Aim of the task => Would you please transcribe, exactly as written, the lines of the entries below starting at the one that holds "[Link to facebook" and ending at the one that holds "Manhattan Cruise Terminal (204, 1929)", both included?

┌──

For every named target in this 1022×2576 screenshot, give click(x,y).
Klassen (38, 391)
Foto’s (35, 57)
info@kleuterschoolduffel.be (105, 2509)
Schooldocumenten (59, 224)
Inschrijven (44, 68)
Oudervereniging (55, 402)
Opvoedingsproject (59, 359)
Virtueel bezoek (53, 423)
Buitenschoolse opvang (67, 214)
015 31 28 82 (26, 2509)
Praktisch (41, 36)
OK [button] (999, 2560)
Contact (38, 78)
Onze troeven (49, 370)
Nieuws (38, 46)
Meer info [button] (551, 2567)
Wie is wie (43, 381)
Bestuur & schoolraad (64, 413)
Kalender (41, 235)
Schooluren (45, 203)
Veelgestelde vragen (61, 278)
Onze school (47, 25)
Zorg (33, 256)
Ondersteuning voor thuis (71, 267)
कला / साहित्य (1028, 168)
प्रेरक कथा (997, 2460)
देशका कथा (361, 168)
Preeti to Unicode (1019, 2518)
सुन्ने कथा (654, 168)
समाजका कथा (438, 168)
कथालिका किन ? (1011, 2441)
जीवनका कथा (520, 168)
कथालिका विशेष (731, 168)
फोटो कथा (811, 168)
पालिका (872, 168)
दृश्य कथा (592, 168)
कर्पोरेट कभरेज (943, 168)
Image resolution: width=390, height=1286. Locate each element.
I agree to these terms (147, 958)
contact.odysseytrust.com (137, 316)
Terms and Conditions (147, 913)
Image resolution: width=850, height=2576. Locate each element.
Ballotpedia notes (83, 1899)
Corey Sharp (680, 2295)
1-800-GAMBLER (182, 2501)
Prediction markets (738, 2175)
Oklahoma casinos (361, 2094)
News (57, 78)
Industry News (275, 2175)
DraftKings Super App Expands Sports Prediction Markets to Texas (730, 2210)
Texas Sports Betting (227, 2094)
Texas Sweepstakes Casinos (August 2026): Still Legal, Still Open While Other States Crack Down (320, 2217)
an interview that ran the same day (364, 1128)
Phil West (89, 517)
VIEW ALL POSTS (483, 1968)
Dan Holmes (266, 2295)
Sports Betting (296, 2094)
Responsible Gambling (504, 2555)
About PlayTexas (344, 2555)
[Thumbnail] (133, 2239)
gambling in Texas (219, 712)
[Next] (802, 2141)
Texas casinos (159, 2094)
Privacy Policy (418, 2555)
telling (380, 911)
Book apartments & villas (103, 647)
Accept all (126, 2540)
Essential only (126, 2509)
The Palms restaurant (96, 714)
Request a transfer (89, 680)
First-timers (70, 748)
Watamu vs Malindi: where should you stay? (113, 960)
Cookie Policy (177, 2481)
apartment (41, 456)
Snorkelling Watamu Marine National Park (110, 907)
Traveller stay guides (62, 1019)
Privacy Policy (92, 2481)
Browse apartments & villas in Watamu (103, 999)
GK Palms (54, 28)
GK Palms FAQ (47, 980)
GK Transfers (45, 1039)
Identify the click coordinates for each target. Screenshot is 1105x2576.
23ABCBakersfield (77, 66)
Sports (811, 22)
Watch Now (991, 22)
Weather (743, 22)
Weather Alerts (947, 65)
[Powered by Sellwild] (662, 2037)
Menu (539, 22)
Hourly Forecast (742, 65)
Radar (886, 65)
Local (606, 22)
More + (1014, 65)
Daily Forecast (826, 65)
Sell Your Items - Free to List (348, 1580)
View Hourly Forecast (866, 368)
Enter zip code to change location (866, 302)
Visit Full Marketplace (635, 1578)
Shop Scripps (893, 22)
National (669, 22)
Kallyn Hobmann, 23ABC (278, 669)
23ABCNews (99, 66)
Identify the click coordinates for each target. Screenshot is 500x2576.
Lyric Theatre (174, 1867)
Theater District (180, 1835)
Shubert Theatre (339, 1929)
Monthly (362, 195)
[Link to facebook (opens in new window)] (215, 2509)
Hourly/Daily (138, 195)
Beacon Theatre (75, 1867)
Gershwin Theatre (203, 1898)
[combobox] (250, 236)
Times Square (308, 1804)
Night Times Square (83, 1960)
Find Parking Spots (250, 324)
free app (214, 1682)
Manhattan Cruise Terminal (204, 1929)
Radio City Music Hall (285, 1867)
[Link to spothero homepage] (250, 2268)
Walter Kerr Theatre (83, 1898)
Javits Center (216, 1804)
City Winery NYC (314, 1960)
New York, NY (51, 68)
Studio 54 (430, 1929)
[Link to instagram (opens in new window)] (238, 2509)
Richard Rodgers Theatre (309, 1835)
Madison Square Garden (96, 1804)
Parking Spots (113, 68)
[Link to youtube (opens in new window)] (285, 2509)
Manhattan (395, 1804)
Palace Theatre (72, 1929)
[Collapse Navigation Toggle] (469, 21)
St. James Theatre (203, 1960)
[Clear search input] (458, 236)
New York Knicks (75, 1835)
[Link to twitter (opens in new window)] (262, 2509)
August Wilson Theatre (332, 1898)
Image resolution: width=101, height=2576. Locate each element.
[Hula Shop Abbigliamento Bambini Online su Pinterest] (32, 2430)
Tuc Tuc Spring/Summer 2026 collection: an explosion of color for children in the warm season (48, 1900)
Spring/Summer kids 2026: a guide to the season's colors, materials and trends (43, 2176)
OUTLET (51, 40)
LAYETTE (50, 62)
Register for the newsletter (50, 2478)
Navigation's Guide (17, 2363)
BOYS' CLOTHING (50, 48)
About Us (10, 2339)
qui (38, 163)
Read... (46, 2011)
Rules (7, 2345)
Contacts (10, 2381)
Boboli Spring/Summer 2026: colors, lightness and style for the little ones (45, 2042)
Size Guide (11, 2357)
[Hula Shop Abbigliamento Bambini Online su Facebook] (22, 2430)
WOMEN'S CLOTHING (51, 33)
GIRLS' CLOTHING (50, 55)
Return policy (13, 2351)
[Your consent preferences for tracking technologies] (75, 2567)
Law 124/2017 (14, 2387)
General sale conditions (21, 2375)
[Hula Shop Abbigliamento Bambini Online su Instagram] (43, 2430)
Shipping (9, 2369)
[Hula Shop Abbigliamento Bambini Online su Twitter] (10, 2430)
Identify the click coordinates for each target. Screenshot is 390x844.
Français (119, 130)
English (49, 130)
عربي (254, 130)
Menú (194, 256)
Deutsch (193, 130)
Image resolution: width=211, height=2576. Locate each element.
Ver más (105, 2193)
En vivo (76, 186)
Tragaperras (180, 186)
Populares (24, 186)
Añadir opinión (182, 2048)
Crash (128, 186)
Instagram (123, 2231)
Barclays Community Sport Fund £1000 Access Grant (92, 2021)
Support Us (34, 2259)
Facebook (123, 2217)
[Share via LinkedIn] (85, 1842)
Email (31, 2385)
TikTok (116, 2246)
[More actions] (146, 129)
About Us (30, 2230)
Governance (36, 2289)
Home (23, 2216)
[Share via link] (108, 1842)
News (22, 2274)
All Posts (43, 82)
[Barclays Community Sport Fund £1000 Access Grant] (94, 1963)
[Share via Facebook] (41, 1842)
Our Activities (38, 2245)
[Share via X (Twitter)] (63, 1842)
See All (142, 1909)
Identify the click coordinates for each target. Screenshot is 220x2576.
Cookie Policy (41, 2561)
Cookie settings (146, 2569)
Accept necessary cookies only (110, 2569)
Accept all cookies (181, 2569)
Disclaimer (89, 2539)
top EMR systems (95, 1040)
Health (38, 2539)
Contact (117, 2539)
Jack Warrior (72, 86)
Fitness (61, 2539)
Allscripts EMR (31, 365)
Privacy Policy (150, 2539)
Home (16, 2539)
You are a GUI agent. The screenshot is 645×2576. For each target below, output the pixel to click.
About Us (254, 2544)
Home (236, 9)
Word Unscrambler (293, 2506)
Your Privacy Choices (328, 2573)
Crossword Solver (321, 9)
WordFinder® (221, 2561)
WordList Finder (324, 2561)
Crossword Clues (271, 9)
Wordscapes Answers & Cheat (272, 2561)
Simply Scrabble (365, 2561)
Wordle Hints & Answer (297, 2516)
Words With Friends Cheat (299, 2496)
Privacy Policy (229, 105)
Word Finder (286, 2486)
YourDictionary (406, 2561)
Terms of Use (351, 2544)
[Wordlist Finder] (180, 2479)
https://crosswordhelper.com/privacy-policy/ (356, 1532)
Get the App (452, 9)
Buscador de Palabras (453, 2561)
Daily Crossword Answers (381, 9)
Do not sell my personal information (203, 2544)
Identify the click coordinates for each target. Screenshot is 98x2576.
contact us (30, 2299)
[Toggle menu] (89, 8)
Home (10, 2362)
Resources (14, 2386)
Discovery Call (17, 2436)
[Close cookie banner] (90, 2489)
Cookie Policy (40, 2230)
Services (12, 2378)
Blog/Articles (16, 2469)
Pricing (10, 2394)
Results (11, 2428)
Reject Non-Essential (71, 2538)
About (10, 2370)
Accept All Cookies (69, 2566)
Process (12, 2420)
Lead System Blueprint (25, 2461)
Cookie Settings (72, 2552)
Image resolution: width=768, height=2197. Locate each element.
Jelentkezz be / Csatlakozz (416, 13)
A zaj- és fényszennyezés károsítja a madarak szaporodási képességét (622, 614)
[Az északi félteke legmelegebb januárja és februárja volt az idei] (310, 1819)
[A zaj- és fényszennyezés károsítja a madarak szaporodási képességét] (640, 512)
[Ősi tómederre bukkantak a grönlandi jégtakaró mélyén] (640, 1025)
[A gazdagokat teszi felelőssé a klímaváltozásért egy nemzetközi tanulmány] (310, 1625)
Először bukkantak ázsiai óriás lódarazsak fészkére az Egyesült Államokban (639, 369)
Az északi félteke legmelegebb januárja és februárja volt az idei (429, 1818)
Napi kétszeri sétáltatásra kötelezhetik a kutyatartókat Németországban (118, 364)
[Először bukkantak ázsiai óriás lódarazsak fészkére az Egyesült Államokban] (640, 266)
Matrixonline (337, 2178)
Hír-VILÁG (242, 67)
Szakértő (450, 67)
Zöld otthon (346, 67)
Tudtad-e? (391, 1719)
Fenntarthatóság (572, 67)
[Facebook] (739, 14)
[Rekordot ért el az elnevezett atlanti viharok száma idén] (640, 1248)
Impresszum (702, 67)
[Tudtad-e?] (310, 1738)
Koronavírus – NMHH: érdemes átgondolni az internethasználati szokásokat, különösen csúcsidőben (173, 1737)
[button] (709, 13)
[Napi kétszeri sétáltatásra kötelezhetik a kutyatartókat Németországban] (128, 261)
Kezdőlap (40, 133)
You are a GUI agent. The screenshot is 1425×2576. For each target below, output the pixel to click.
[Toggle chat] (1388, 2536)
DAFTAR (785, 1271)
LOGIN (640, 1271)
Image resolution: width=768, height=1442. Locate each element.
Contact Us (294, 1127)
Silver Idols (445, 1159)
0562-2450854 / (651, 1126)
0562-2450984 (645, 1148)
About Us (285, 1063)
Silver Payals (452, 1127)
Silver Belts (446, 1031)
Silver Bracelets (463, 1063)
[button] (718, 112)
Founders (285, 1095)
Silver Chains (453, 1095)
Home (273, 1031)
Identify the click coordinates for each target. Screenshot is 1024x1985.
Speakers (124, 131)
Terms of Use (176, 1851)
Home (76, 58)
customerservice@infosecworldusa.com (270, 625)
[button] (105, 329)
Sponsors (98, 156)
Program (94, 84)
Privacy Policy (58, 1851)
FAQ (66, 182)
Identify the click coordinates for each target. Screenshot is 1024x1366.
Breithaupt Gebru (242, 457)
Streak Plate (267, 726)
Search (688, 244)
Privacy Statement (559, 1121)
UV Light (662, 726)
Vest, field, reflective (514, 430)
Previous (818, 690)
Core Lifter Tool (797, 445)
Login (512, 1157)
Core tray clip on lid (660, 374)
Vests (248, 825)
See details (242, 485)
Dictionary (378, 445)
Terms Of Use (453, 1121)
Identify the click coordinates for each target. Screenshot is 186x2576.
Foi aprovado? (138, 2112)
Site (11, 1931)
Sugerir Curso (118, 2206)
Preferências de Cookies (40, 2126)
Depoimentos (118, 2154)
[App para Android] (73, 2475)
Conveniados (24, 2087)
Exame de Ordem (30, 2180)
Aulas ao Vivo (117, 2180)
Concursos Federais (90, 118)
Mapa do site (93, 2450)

└──

Answer to the exercise =>
[Link to facebook (opens in new window)] (215, 2509)
Hourly/Daily (138, 195)
Beacon Theatre (75, 1867)
Gershwin Theatre (203, 1898)
[combobox] (250, 236)
Times Square (308, 1804)
Night Times Square (83, 1960)
Find Parking Spots (250, 324)
free app (214, 1682)
Manhattan Cruise Terminal (204, 1929)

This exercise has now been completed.